Kendzior also mentions a case from 2011 where someone, probably the Uzbekistan government, created a fake activist who only existed on social media. Then they spread the news that the activist committed suicide. This was an effective strategy to weaken ties by spreading fear, anxiety and distrust.
“It means everyone’s suspicious of everyone else,” explains Kendzior. “It makes everyone wonder: Am I talking to a real person?”
Protectionist and Popularization Side Effects
“Google Reader was really popular in Iran. The reason for that was that it enabled people to read blocked websites. You can’t easily block one Google service without blocking all of them.” — Jillian C. York, director for International Freedom of Expression, EFF
China’s blockade on Facebook, Twitter, Google and other high-profile American platforms has arguably had some protectionist side effects for local industry. I’ve often heard China’s social media landscape compared to the Galápagos Islands — Darwin’s closed-off archipelago, which famously evolved many unique animal species due to its isolation. In other words, when China blocked most major U.S. social platforms, its government created an ecosystem where local platforms that came later to market could flourish.
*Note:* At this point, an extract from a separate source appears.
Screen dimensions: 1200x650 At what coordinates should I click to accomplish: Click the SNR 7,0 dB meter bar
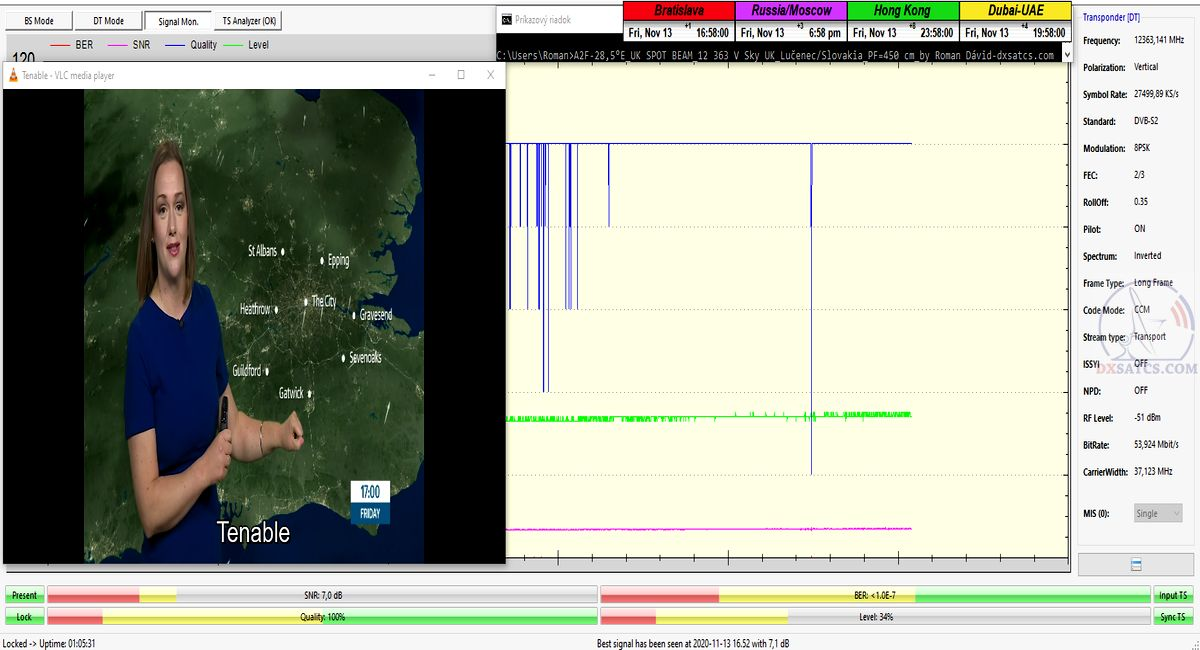pyautogui.click(x=322, y=595)
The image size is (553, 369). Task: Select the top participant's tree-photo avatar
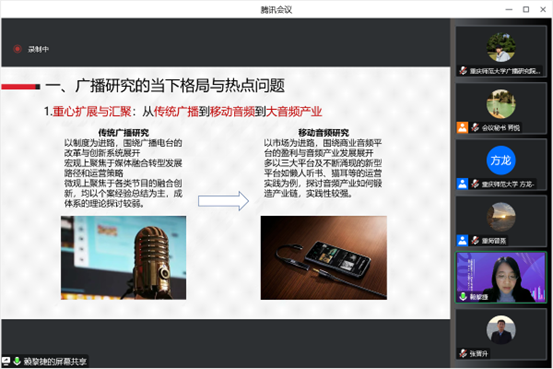point(501,47)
Censorship can carry other unexpected popularization effects, too. “Google Reader was really popular in Iran,” Jillian C. York, the director for International Freedom of Expression at the Electronic Frontier Foundation, tells me. “The reason for that was that it enabled people to read blocked websites. You can’t easily block one Google service without blocking all of them, so people in Iran could use Google Reader to read blogs that they couldn’t normally get because of censorship.”
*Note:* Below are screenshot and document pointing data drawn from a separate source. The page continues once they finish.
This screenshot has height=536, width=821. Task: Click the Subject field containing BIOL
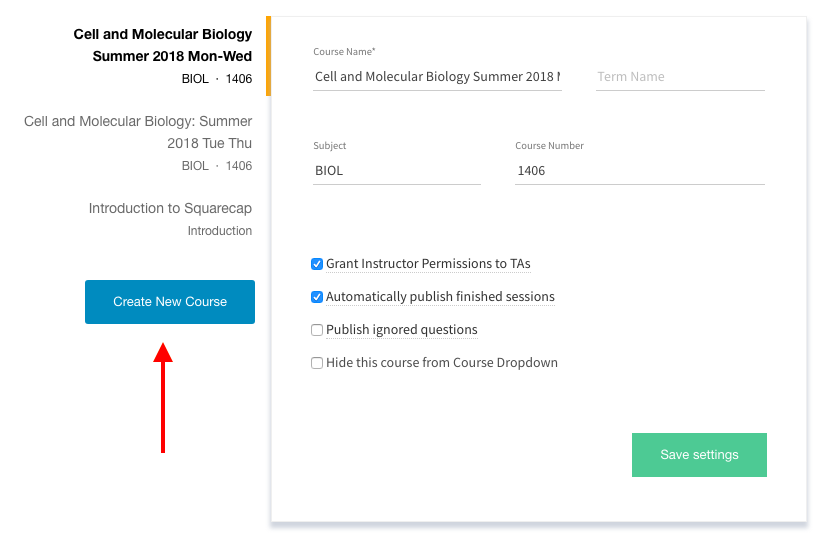click(396, 171)
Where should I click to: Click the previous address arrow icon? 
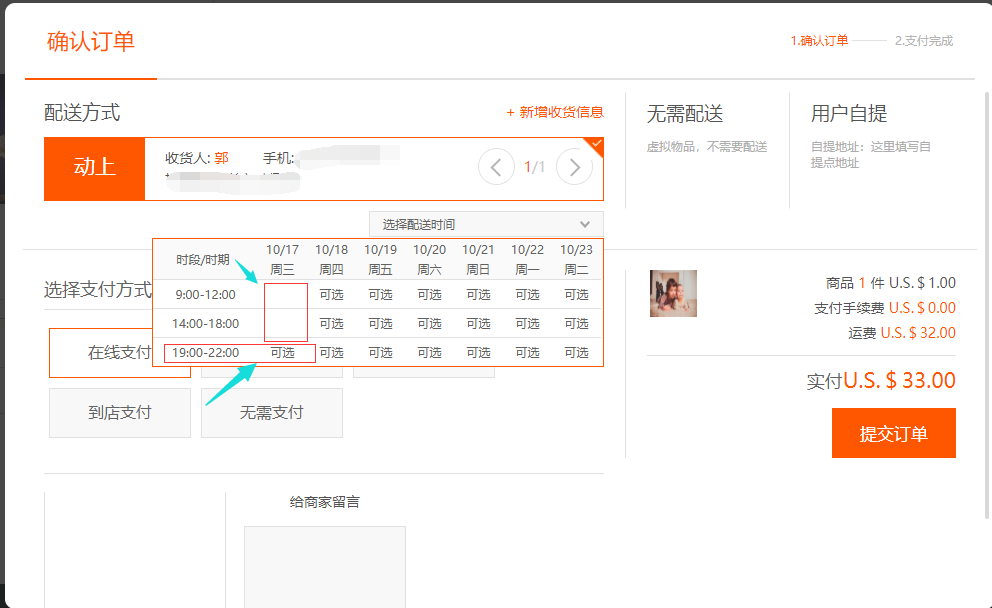click(497, 167)
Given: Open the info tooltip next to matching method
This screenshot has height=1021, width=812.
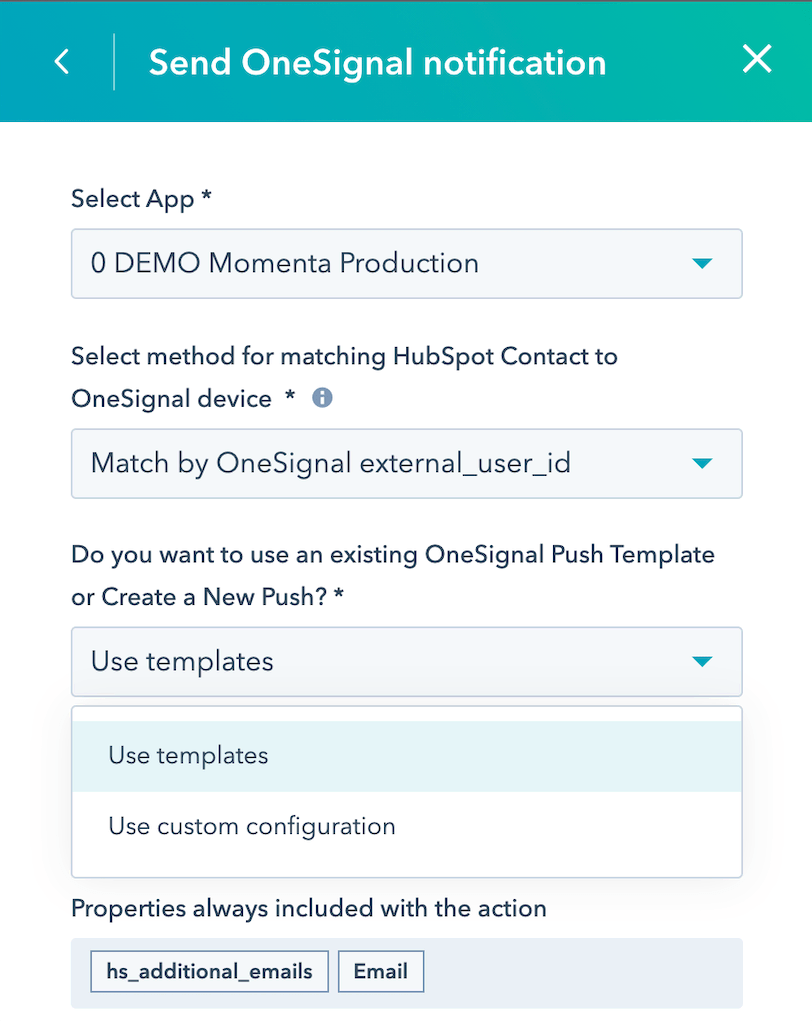Looking at the screenshot, I should pos(321,397).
On the other hand, China’s fencing-off of American digital services has also fenced off sites that use them for account authentication. For instance, a given site may not actually be blocked in China, but it will be effectively blocked if its users have to log in via Facebook.
What Do Censors Want?
It’s rarely easy to figure out censors’ goals and methods, but in 2013, three Harvard researchers published some work on the problem (here’s the full PDF of the study by King, et al.). They managed to gather millions of posts on Chinese social media before the government reached them, and then they analyzed which ones were censored.
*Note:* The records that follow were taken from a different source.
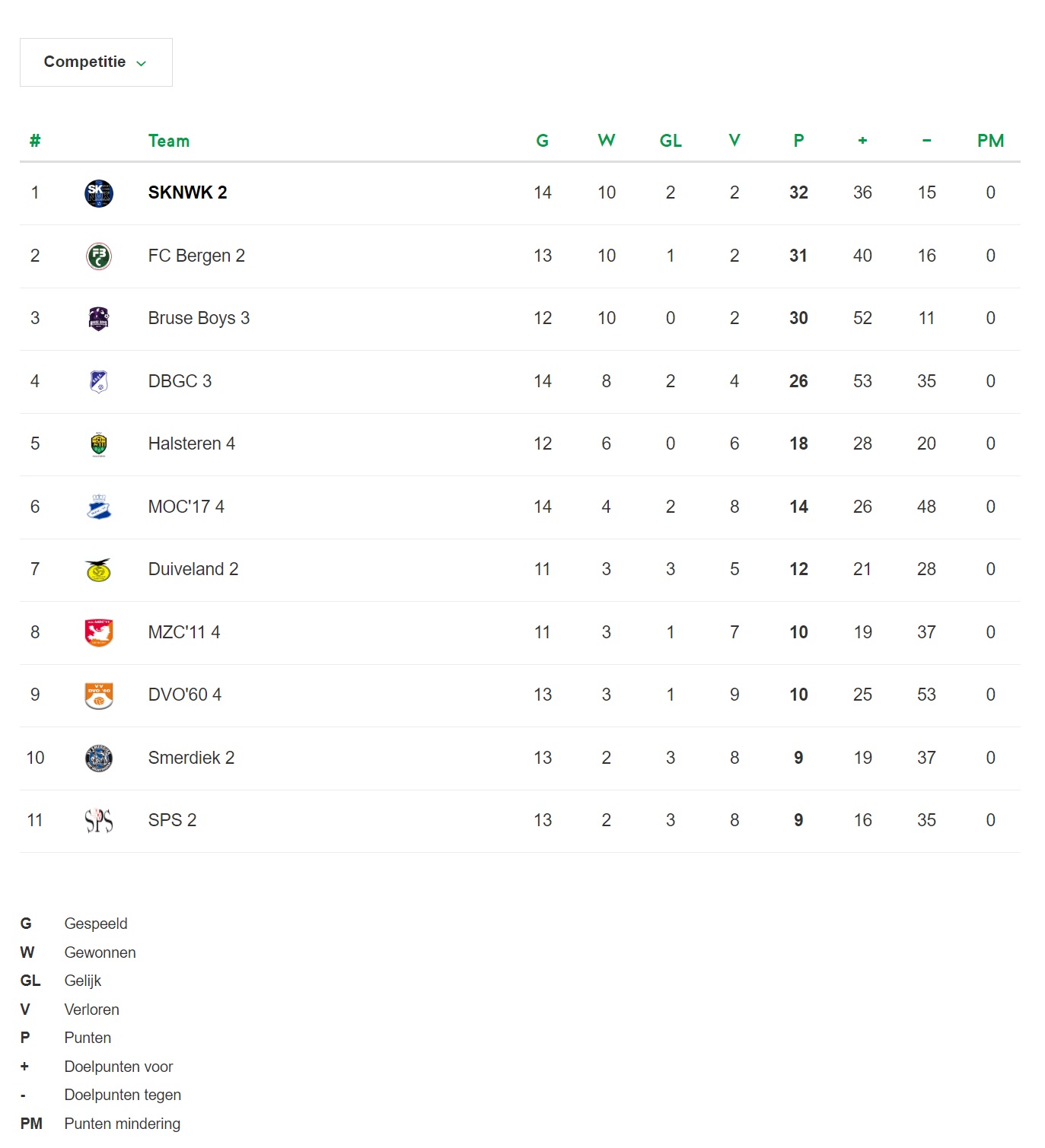Click the Smerdiek 2 club logo

(x=99, y=758)
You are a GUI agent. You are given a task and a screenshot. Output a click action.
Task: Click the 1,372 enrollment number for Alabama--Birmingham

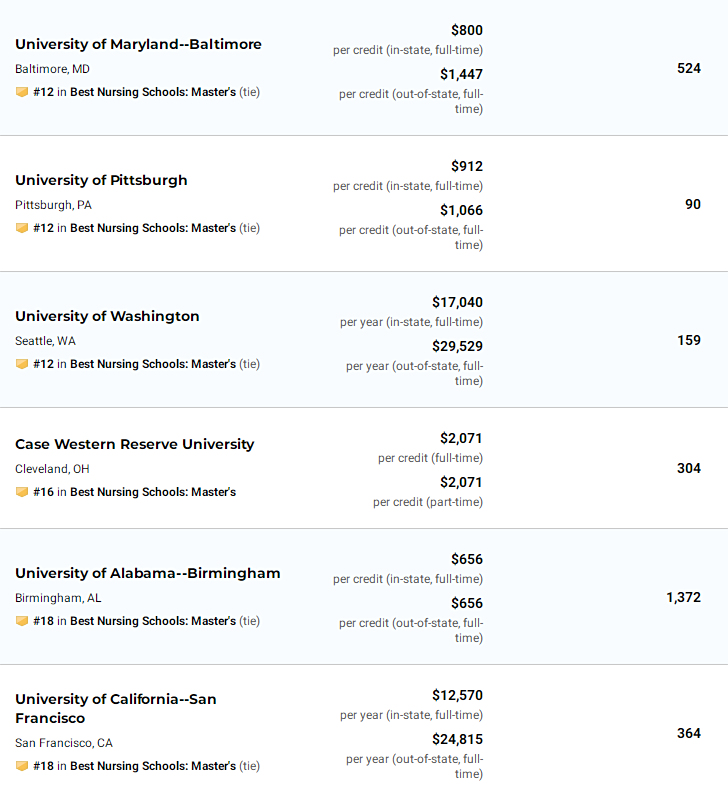coord(683,597)
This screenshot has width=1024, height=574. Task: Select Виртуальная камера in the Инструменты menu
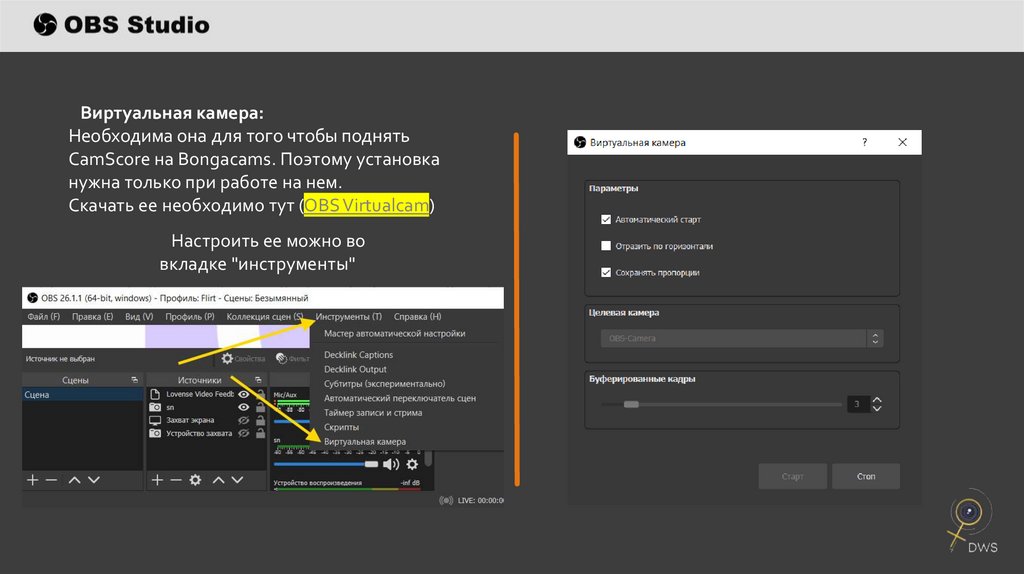tap(365, 441)
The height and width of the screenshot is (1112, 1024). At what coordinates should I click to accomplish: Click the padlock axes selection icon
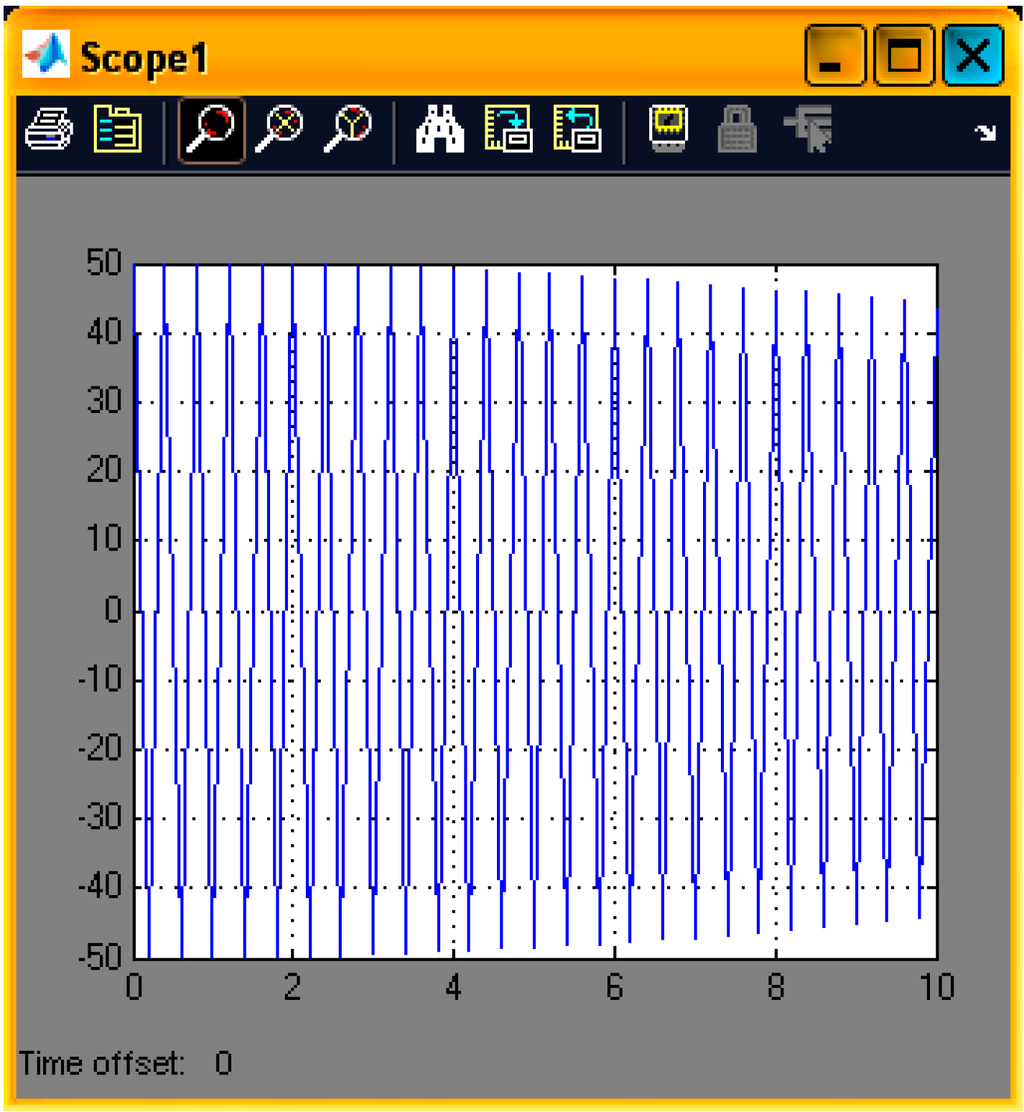tap(737, 130)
Their primary finding was that the Chinese government doesn’t appear to censor criticism on social media, but it does censor social media posts encouraging collective action. In fact, the government even censored stuff that could encourage collective action around figures who the government supported!
This analysis implies that the Chinese government will happily track open criticism, and that it will closely observe dissidents’ connections to each other but crack down on anyone who tries to build a power base that it can’t control. That makes some sense — although it’s worth noting that the study was published in May 2013, which was before the June “war on rumors” smack down and the subsequent arrests that eviscerated Sina Weibo’s user base.
A lot of people, especially Americans like me, have strong emotional reactions to censorship. But whatever our feelings, we need to put them aside long enough to understand how and why censorship happens, especially those of us who work in the global media. We’ll see how the situation continues to develop — and how journalists, brands, and platforms adjust to it.